If we add that utility function, we can call it here to avoid repeating ourselves.
I think this will fail now, because we no longer have a getMatchingEndpointUrl() method. But if we have a new utility method of UrlResolver, we can add a test of that to UrlResolverTest.
Comment #29
s.abbott CreditAttribution: s.abbott commentedI believe this addresses the main issues from #27.
Comment #30
Chris Burge CreditAttribution: Chris Burge at University of Nebraska commentedComment #31
s.abbott CreditAttribution: s.abbott commented...or it would if the patch worked. Take 2, but with a less broken file this time!
Comment #33
msutharsComment #34
s.abbott CreditAttribution: s.abbott commented(Hopefully) fixed up the failing test. Should actually pass now.

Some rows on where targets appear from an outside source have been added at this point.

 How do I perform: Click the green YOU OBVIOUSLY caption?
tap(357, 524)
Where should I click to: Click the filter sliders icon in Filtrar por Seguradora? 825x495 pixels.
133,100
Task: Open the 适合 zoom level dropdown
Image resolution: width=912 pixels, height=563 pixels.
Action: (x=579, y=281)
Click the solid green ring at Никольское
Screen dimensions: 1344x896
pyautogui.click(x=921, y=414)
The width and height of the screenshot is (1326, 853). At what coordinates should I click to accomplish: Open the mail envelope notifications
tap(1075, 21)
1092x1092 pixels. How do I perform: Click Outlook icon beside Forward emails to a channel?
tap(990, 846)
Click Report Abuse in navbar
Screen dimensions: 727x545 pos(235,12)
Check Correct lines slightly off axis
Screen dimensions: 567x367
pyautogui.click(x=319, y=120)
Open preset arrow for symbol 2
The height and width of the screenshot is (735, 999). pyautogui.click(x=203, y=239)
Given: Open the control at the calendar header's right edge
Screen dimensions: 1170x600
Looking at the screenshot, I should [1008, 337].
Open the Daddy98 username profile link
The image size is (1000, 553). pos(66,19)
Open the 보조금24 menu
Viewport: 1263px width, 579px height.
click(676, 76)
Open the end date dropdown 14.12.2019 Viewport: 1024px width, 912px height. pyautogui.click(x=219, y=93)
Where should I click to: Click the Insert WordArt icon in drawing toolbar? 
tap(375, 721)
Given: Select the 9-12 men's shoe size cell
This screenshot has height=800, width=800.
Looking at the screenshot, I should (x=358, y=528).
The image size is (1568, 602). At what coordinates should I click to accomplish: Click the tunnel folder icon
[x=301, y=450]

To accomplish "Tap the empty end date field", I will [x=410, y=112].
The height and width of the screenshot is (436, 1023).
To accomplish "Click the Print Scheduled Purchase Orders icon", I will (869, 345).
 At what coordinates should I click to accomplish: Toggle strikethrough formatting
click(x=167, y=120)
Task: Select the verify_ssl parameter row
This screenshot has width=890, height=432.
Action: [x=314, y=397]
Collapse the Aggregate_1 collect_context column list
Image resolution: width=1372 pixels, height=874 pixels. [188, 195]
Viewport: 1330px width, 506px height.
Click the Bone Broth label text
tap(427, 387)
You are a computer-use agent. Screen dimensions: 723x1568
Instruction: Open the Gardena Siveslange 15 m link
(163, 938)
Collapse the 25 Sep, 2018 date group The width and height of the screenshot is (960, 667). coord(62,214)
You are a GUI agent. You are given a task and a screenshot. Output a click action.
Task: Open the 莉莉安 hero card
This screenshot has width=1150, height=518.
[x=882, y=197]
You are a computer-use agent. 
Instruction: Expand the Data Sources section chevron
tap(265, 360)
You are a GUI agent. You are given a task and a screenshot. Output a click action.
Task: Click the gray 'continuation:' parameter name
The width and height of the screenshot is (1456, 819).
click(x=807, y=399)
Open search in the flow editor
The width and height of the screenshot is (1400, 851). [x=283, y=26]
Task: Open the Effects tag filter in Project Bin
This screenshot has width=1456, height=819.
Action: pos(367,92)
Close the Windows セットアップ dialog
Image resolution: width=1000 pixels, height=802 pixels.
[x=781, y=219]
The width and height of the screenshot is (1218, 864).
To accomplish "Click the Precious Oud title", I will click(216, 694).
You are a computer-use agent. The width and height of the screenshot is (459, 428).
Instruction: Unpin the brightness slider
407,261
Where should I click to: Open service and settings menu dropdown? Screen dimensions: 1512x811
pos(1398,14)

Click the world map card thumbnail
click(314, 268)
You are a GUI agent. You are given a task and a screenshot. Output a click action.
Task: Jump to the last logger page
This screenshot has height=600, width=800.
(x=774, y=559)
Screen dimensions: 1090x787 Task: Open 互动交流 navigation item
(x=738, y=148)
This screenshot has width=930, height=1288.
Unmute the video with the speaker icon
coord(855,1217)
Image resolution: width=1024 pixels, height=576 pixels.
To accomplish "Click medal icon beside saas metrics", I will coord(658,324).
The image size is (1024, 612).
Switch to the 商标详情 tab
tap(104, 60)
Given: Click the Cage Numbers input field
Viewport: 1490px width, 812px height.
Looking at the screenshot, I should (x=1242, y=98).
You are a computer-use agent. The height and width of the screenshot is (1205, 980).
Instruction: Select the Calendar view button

Also worth noting that I didn't add any tests for the change to OEmbedResourceConstraintValidator, but there weren't any tests for it in the first place, and I didn't feel comfortable writing a full new test suite.
Comment #35
s.abbott CreditAttribution: s.abbott commentedComment #36
s.abbott CreditAttribution: s.abbott commentedAgain with the failing patches. I even checked first that time!
P.S. Sorry for any accidental spamming. This is my first real contribution and I'm still getting used to the process.
Comment #37
msutharsAdd utility function in UrlResolver to avoid repeating code.
Comment #38
msutharsComment #39
phenaproximaComment #40
phjouI think that this issue #3168301: oEmbed validator should use the urlResolver to get the resource URL that has been merged in core already contains part of the current issue
Comment #41
chr.fritschRerolled and made
getEndpointMatchingUrl
protected, since it's now only used in theUrlResolver
.Comment #43
edysmpThis is working as expected. Thanks!
Comment #46
catchOK this makes plenty of sense (although the patch was easier to follow than the issue) - updated the issue summary myself in the end.
Committed 600da9f and pushed to 9.2.x. Also cherry-picked to 9.1.x. Thanks!